Key Takeaways
- Kiss the Ground has released a national study showing consumer understanding of regenerative agriculture grew from 7% to 13% of U.S. adults in just 12 months, after rising from 4% in 2023.
- One in four Americans (25%) have now heard the term “regenerative farming,” with 37% of those individuals identifying as very or extremely familiar with it.
- Personal health benefits (72%) and food freshness (76%) far outranked environmental concerns (32%) as the top motivators for grocery shoppers across all three years of the survey.
- The primary barrier to buying regenerative products is a knowledge gap rather than price: 45% of respondents said they “don't know enough yet,” compared with just 12% who cited cost.
- Over half of U.S. adults (52%) say it's important to know their food's origin, and 31% purchased directly from a farmer in the past year.
Kiss the Ground Study Shows Regenerative Awareness Nearly Doubling
Kiss the Ground, a leading voice in the regenerative agriculture movement, has released a national study of more than 2,000 U.S. adults showing a sharp acceleration in consumer understanding of regenerative agriculture, which the organization defines as holistic farming practices aimed at restoring soil health and enhancing biodiversity, with benefits for climate and wellness.
The data shows a compounding upward trajectory: working understanding of regenerative agriculture stood at just 4% of Americans in 2023, rose to 7% in 2025, and has now reached 13%. Kiss the Ground frames this growth as evidence that awareness is on the cusp of breaking through to the mainstream.
“We all want to maximize our health and enjoy food. Now, the connection to how and where the food is produced is growing meaningfully. At Kiss the Ground, we increased our multi-platform storytelling to daily—our focus has now shifted to activating our 20 million person audience to support regenerative farms and products,” said Evan Harrison, CEO of Kiss the Ground.
Personal Health, Not Environment, Is the Top Driver
According to the study, the path to wider adoption of regenerative practices runs through a “me-first” mindset rather than environmental concern. For three consecutive years, personal health benefits (72%) and food freshness (76%) have outranked environmental motivators (32%) as the primary drivers for grocery shoppers. Among Americans currently shopping, 30% say their top priority is securing more nutrients, a pattern Kiss the Ground describes as a growing “soil-to-health” connection among consumers.
Kiss the Ground Identifies a Labeling and Knowledge Gap
The study also points to confusion around food labeling as a barrier to adoption. While 60% of consumers actively read food labels, 66% report feeling confused by them, with unregulated marketing terms such as “fresh” and “natural” often outperforming regulated terminology in shaping purchase decisions.
More notably, Kiss the Ground's data suggests the primary barrier to buying regenerative products isn't price. When asked why they don't buy regenerative products more often, 45% of respondents said they simply don't know enough yet, while only 12% cited cost as the reason. The organization interprets this as evidence that the market is willing to pay for quality but lacks the clarity needed to identify regenerative products confidently.

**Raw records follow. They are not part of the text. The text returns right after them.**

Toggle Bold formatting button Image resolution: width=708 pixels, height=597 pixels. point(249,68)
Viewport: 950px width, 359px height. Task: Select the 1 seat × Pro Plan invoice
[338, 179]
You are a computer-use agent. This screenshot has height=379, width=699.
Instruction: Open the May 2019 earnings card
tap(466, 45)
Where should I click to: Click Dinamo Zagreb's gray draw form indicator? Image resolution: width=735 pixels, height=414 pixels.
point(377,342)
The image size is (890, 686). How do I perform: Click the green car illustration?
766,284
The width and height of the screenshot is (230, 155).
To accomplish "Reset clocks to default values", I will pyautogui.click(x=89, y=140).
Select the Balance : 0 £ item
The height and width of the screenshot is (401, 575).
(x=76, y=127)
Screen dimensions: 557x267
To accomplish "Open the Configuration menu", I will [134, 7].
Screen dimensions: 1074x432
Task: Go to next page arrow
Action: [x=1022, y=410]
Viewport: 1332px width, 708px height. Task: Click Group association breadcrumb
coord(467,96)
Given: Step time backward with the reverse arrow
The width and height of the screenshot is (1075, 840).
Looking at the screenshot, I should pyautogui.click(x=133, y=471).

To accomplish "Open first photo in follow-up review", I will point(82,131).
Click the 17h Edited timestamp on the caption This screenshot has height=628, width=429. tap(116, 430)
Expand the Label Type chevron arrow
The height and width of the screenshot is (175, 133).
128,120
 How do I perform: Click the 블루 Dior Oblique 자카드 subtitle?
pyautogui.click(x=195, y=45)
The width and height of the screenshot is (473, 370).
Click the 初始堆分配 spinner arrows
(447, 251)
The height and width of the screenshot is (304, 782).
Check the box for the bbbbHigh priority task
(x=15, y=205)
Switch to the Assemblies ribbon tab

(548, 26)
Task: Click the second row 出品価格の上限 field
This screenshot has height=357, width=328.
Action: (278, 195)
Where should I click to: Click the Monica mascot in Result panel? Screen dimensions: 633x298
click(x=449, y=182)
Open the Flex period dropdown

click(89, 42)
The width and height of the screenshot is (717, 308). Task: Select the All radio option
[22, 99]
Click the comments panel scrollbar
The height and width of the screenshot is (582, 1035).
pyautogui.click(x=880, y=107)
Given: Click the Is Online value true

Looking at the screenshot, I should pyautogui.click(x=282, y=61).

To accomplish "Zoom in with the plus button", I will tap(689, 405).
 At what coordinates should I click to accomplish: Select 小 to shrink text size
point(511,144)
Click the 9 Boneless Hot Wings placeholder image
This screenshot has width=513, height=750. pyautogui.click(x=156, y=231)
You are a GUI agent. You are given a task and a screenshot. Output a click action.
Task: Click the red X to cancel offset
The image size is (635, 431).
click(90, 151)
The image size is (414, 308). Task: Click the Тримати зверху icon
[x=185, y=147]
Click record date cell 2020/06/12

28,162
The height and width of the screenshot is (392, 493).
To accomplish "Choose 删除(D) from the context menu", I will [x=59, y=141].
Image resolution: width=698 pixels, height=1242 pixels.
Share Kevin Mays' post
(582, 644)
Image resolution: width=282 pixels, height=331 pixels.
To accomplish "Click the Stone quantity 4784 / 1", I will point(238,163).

Early Signs of a Shift Toward Local Food Systems
The study found a growing segment of consumers seeking transparency directly from producers. More than half of U.S. adults (52%) say it's important to know their food's origin, and 31% report purchasing directly from a farmer within the past year. An additional 18% engaged in direct conversations with producers about how their food was grown, signaling early momentum for local and direct-to-consumer food systems within the broader agriculture sector.